En el gráfico que se reproduce bajo estas líneas podréis observar la comparación de las últimas cuatro temporadas de Unicaja tras ser campeón hace cinco años. Bien es cierto que este gráfico sólo incluye la Liga ACB, desde la primera jornada a la última, y no considera otros resultados como alcanzar una “Final Four” o como estar a punto de ganar una Copa del Rey. Sin embargo, tengo la impresión de que el grado de satisfacción del público no se corresponde, a veces, ni con la clasificación ni con el juego exhibido.



La temporada próxima

Cada año, desde que llegué a Málaga, varios periodistas me preguntan al comenzar la temporada si el equipo formado es el que yo quería.
Es cierto que algunos entrenadores piden el fichaje de algunos jugadores a través de la prensa y, a veces, consiguen completar el equipo con mejores jugadores porque esa presión pública puede condicionar a sus directivas.

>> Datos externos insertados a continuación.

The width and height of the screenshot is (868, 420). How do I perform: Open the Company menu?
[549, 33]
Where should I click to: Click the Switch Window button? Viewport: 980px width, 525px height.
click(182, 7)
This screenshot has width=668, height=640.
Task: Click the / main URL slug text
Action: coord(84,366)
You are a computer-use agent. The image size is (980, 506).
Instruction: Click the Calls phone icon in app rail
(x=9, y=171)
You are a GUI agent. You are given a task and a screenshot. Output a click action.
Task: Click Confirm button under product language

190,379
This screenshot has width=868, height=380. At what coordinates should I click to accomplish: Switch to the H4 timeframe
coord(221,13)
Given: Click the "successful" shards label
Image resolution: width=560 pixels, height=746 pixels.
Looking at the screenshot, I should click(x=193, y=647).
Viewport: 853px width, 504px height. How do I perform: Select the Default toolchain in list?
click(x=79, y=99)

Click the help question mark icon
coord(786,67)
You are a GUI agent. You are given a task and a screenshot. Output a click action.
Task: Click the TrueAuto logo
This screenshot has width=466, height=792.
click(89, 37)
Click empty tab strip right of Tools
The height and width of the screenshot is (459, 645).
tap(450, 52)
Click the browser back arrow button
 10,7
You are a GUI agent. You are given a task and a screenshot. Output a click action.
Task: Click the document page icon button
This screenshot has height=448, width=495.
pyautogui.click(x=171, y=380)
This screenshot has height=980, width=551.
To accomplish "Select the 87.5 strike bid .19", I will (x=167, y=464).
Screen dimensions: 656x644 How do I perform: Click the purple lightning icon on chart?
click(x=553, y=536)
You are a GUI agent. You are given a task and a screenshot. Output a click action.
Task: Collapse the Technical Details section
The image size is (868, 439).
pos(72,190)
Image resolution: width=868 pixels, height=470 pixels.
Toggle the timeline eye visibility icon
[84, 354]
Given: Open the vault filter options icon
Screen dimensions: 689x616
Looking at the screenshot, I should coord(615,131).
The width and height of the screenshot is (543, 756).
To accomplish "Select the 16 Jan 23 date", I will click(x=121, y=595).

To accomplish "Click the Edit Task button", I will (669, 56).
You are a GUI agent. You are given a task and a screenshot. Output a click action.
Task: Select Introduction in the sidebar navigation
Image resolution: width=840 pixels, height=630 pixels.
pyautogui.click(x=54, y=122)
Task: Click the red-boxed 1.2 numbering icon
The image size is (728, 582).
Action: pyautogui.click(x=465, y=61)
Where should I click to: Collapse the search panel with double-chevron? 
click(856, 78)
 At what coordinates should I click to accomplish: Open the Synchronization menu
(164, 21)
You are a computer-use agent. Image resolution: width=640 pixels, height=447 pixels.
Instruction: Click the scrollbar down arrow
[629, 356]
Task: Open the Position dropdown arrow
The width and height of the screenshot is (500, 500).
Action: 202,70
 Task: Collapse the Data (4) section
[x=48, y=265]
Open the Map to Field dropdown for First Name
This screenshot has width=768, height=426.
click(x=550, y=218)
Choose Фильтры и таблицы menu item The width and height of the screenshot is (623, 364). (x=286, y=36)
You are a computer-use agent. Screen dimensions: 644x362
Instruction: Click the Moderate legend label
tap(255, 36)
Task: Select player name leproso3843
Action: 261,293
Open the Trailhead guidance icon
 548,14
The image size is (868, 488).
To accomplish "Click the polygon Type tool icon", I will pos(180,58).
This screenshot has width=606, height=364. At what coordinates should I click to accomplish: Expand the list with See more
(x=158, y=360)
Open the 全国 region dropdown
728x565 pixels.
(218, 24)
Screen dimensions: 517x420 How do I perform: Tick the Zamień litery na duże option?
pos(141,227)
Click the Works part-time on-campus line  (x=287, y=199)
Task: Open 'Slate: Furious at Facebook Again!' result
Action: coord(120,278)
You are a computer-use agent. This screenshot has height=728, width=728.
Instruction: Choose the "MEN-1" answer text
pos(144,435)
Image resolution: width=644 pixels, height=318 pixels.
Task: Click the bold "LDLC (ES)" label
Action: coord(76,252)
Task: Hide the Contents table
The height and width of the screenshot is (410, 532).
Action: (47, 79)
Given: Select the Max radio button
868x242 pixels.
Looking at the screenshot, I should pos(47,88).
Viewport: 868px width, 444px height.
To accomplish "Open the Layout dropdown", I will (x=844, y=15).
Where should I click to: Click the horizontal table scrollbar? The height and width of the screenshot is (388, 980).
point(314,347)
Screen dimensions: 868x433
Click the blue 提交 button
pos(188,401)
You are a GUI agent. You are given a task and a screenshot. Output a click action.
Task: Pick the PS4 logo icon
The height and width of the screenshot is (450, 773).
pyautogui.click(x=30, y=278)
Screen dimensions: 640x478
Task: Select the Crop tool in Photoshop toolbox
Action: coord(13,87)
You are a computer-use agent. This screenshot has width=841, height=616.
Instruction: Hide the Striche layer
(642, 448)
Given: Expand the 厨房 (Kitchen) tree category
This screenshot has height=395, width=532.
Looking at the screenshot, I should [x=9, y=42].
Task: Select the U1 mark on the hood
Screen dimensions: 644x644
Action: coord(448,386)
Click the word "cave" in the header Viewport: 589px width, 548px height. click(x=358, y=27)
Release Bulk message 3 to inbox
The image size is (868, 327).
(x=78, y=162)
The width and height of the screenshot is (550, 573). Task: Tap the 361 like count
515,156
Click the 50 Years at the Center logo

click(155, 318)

Yo nunca he utilizado ese sistema y esa fue mi respuesta fielmente transcrita por los periodistas. Respeto las decisiones que tome la directiva en el tema de presupuestos.
No solamente mi actuación ha sido así en relación a los presupuestos, sino en muchos otros aspectos. Jamás exijo nada públicamente pues entiendo que esa no es la misión del entrenador.
Otra cosa bien diferente es hacer propuestas; sí que hago multitud de ellas. Este año no ha sido una excepción: he propuesto decenas de cosas que posteriormente el Club llevará a cabo si lo cree conveniente.
¿A quién hago esas propuestas? Pues únicamente a quien debo hacerlas. Este año, exclusivamente, a Manolo Rubia y a Francisco Molina. Como cada año (y son treinta y tantos procediendo de la misma forma) a los responsables que designa el Club. Y ni las filtro, ni las declaro a la prensa ni las solicito al sursum corda.
Otra cosa es que no quiera tener el mejor equipo posible; por supuesto que sí.
En otro orden de cosas, me gustaría mejorar la comunicación, antes comentada, con la afición. Para intentar mejorarla empezaré por mí mismo haciendo un esfuerzo para que así sea.
Por lo tanto, sólo queda esperar a tener el equipo completo para terminar de pensar la mejor estrategia con vistas a la próxima temporada. Mientras tanto, si tienes ocasión, como he tenido este verano, de escuchar a varios entrenadores como Pepe Laso, Sito Alonso, Chus Vidorreta, Jaume Ponsarnau, Ettore Messina, Zeljko Obradovic y Dimitris Ioutidis, pues mucho mejor porque siempre aprendes algo y reflexionas mucho.